State regulations are intended to oversee massive commercial farm operations, and complying with them can be financially overwhelming and complex for homesteads or hobby farms.
“This is a great day for rural economic development and the environmental and social wealth of rural communities,” said Democratic Representative Craig Hickman, of Maine. “Food sovereignty means the improved health and well-being of the people of Maine by reducing hunger and increasing food self-sufficiency through improved access to wholesome, nutritious and locally produced foods.”
Now that the state has granted municipalities the freedom to self-regulate when it comes to local foods, many of them are enthusiastically enacting ordinances that pave the way for small farmers to sell what they produce without fear of harassment or interference from the state.
As many small farmers know all too well, they might be able to sell home-grown cucumbers, but not pickles (unless they can provide proof of having made them in a commerically-inspected kitchen). They may be able to sell yard eggs, but regulations on sanitary slaughtering practices mean that selling meat birds is out of the question–at least until they’re able to cough up the funds to build a commercial-scale facility.
Don’t even get me started on the craziness around raw milk regulation…

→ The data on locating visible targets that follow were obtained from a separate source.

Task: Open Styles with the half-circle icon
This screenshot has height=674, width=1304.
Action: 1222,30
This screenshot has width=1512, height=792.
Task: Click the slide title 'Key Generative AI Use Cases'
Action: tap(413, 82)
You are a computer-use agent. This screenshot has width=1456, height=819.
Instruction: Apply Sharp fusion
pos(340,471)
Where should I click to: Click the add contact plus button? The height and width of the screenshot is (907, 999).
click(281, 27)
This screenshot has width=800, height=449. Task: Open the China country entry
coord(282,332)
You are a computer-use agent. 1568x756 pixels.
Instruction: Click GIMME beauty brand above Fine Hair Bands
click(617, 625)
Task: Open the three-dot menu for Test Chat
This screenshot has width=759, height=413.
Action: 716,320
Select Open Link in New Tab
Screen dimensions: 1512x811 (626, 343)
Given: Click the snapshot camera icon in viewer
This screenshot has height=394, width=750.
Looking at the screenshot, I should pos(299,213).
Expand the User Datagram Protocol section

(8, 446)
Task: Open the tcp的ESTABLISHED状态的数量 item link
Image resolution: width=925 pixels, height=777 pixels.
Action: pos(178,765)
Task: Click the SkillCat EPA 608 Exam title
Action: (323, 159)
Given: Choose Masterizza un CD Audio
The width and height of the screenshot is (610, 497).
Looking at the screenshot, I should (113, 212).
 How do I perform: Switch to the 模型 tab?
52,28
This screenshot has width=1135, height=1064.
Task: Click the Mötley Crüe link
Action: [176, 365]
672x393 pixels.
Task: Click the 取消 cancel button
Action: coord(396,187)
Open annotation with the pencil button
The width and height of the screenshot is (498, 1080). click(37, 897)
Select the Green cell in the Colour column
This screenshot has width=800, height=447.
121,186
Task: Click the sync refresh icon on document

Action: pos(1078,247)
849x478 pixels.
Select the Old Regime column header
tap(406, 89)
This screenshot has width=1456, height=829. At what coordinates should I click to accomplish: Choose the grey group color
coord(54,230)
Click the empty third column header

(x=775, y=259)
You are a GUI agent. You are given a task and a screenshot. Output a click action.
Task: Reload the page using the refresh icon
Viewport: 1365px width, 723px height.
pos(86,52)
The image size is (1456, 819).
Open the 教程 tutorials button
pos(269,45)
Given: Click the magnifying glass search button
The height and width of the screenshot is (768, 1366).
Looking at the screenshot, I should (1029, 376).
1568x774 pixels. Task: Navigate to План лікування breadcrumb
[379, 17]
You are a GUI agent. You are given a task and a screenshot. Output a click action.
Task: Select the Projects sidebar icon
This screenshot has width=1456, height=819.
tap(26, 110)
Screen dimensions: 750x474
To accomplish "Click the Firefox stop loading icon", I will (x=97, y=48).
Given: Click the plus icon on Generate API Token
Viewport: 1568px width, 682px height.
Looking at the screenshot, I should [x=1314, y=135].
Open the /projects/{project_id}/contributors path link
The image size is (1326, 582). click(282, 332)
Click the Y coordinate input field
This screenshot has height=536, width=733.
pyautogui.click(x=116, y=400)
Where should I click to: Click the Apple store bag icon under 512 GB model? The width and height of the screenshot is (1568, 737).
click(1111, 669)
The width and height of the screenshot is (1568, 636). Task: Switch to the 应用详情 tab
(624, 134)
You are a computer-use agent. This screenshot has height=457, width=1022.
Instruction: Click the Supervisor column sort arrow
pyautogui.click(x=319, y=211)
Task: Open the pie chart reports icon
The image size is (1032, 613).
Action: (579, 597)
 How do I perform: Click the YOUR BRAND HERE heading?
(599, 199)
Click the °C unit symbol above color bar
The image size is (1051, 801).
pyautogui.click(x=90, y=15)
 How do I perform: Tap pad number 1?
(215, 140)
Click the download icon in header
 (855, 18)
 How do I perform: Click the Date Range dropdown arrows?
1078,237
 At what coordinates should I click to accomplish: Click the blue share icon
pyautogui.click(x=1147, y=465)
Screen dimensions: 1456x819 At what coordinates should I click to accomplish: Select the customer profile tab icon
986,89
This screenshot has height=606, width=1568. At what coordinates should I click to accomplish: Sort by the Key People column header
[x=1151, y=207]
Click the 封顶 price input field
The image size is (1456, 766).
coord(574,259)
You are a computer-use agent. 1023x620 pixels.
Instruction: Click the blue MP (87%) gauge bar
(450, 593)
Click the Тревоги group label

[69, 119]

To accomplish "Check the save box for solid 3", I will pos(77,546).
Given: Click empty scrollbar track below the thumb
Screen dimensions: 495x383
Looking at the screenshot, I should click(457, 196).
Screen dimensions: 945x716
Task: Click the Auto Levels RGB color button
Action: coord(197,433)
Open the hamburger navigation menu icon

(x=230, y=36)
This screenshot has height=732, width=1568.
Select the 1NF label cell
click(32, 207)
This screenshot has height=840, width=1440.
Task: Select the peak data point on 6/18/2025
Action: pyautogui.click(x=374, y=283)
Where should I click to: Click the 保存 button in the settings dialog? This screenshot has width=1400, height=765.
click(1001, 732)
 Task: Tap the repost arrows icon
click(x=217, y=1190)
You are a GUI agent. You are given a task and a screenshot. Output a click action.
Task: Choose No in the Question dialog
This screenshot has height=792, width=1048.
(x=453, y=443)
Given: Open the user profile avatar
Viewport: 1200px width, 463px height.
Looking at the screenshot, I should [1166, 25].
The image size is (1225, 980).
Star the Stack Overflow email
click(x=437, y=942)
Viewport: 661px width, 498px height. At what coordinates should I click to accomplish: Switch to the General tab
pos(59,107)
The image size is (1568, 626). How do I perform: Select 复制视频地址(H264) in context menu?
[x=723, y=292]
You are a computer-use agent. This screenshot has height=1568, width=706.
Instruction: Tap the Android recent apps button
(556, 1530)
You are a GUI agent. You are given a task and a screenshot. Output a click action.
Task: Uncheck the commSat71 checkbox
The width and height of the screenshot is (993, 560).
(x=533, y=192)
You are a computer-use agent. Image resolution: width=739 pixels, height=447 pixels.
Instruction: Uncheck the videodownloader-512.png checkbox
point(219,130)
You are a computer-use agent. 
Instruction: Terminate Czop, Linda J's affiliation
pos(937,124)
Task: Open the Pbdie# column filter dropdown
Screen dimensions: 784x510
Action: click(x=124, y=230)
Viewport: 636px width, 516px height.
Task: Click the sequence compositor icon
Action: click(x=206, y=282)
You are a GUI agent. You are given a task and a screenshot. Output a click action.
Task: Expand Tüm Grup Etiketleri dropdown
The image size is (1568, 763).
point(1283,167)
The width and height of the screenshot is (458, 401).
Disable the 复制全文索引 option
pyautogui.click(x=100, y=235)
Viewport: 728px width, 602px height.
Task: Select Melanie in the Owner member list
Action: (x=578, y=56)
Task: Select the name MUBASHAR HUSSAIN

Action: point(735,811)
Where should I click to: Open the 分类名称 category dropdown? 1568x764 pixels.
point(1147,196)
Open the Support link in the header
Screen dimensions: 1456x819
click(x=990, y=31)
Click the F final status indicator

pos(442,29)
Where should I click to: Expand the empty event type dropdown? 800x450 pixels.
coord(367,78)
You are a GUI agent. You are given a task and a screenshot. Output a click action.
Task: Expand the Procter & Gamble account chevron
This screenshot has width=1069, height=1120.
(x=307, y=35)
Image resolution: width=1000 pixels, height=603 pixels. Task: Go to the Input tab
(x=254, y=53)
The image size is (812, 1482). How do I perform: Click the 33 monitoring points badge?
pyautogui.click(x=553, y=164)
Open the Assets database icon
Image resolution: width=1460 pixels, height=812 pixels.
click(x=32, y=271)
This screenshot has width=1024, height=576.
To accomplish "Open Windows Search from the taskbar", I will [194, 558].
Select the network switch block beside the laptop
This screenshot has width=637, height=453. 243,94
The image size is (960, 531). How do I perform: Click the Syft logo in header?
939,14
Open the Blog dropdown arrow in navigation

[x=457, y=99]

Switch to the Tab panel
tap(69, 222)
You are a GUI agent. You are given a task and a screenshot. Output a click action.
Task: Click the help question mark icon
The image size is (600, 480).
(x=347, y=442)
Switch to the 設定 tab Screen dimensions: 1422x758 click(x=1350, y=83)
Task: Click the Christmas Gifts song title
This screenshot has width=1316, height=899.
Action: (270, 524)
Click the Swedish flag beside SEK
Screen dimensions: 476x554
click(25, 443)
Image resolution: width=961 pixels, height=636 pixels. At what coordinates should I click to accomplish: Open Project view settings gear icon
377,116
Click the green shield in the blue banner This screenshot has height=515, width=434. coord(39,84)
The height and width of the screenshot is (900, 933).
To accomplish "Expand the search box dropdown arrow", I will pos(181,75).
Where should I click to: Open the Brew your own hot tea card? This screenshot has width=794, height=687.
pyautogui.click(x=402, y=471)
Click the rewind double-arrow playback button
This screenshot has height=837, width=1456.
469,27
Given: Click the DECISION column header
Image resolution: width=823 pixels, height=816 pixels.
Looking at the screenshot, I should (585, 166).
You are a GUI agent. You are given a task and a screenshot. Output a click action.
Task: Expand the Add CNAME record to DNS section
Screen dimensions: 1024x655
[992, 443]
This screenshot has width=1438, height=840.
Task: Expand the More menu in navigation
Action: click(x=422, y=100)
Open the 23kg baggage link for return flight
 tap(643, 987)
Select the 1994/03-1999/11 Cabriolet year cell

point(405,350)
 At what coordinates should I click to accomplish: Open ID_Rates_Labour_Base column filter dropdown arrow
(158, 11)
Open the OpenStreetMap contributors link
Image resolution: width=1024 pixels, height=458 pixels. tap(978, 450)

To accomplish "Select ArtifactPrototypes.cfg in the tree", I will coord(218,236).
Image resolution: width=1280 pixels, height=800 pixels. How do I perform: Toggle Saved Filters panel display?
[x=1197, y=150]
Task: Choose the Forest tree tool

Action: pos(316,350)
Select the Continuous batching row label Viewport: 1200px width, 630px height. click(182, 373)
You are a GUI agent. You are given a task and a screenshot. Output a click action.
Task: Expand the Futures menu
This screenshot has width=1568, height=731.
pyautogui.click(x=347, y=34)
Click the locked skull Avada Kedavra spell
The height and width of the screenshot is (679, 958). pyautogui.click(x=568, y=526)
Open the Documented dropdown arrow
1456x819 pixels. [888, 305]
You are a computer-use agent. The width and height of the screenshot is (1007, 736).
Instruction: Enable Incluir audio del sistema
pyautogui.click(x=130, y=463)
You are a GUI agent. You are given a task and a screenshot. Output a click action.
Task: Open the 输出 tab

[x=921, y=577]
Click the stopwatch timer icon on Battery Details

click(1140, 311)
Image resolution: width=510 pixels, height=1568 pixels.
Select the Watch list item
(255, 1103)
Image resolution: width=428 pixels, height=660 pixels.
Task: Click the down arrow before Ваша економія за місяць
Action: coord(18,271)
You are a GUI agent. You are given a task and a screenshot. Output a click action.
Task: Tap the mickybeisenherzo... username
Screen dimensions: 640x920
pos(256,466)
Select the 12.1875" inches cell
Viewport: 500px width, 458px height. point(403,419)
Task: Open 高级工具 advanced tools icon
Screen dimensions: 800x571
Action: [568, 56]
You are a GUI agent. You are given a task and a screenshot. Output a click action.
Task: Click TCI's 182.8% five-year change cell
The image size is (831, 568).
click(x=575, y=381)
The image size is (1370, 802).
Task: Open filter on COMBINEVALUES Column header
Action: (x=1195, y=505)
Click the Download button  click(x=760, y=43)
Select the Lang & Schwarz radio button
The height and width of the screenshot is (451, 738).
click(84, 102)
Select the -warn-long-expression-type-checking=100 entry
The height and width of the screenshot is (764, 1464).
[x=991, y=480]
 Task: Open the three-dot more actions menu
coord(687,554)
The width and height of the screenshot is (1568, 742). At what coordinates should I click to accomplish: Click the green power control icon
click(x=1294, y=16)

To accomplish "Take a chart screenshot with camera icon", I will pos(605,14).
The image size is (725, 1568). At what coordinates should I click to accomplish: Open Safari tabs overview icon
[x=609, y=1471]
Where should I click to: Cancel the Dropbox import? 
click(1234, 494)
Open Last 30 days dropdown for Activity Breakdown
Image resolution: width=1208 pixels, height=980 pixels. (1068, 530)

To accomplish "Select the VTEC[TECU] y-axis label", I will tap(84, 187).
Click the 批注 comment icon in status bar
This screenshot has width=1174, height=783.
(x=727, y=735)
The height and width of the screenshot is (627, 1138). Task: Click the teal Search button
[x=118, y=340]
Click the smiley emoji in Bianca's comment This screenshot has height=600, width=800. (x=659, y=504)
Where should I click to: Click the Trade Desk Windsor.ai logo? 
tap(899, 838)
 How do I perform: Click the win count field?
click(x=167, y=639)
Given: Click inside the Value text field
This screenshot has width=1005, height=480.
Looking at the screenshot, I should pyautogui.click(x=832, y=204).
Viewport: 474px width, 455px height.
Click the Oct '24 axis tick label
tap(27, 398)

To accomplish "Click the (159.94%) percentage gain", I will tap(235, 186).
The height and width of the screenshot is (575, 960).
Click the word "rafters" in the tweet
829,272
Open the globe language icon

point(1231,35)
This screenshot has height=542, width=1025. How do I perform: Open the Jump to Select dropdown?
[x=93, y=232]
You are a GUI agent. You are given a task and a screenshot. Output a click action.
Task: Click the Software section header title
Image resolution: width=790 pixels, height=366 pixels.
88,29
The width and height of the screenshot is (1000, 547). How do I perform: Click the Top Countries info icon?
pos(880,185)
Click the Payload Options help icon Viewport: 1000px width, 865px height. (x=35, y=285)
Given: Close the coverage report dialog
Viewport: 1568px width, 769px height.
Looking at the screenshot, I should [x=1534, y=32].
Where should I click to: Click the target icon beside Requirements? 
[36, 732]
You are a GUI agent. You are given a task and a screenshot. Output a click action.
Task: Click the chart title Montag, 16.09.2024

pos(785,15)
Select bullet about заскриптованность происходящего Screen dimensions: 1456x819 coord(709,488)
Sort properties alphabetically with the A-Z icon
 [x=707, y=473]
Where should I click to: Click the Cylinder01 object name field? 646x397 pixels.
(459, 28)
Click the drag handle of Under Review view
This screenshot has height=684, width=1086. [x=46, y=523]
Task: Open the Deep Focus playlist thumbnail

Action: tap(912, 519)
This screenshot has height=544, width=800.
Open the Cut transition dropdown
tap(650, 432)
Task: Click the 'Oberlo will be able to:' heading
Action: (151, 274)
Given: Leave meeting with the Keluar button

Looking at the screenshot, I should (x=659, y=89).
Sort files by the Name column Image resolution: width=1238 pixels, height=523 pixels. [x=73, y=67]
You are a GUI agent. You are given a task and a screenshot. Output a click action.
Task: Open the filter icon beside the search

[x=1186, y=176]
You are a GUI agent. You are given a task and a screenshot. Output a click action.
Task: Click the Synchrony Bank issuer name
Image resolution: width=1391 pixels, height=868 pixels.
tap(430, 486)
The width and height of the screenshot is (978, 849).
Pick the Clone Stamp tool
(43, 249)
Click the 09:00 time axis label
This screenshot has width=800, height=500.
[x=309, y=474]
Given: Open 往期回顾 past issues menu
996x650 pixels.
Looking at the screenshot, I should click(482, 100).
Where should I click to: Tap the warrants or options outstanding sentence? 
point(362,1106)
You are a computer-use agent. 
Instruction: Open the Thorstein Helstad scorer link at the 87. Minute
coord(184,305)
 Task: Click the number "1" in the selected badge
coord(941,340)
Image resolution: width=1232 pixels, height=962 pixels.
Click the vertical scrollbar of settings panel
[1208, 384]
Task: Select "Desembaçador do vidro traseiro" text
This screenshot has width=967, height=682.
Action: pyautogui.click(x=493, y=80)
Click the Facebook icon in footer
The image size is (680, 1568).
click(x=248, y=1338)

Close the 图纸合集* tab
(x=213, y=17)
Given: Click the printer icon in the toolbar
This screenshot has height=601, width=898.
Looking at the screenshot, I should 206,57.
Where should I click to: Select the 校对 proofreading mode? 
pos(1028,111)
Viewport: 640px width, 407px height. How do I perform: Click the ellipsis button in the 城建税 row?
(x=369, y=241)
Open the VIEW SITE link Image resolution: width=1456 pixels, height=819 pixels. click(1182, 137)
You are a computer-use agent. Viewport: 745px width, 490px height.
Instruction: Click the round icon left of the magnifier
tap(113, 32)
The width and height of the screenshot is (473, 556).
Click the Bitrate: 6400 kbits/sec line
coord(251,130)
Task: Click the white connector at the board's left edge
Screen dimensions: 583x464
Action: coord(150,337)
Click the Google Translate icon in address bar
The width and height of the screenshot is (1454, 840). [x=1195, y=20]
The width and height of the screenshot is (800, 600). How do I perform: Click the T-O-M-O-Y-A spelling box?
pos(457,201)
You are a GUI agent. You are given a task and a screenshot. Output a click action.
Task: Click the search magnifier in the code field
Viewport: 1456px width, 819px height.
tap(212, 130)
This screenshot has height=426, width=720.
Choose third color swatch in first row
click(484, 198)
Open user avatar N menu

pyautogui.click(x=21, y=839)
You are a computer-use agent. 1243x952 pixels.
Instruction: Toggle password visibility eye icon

However, Jesse Watson, a permaculture designer in Maine and local food activist who heled draft some of the local legislation on food freedom, explains that the movement for food sovereingty isn’t about being against state food safety laws.
Instead, food sovereignty recognizes that one-size-fits-all regulation keeps the little guys at a huge disadvantage compared to commercial-scale farmers.
Blanket regulations on food production also keep the bar needlessly high for young people who might be interested in farming but don’t have enough savings (or a small loan of a million dollars) to purchase commercial-scale land and equipment.
We’re at an age where farming as an occupation is on a worrisome national decline, and the average age of farmers in America is 65–in other words, folks who ought to be retiring soon!
Joel Salatin is one voice in the farming world who’s come up against regulations like these so often, he’s been inspired to write a book about it.
Entitled Everything I Want to Do is Illegal: War Stories from the Local Food Front, Salatin’s book details his many problems with state regulations which are intended for huge-scale operations.
His small, efficiently-run farm uses a time-honored, integrative method called silvopasture–which more modern farmers would do well to learn about!
While Salatin’s facilities are impeccably maintained for safety and cleanliness, they are simply too small to sensibly comply with most commercial food regulations.
Never mind that the regulations were written about industrial-scale farms who slaughter five hundred thousand birds at a time, while he’s working with perhaps 50.
Salatin is a visionary farmer, and his books and videos are fascinating. He’s one person who’s surely hoping that more food sovereignty laws are passed, giving power back to communities and individuals.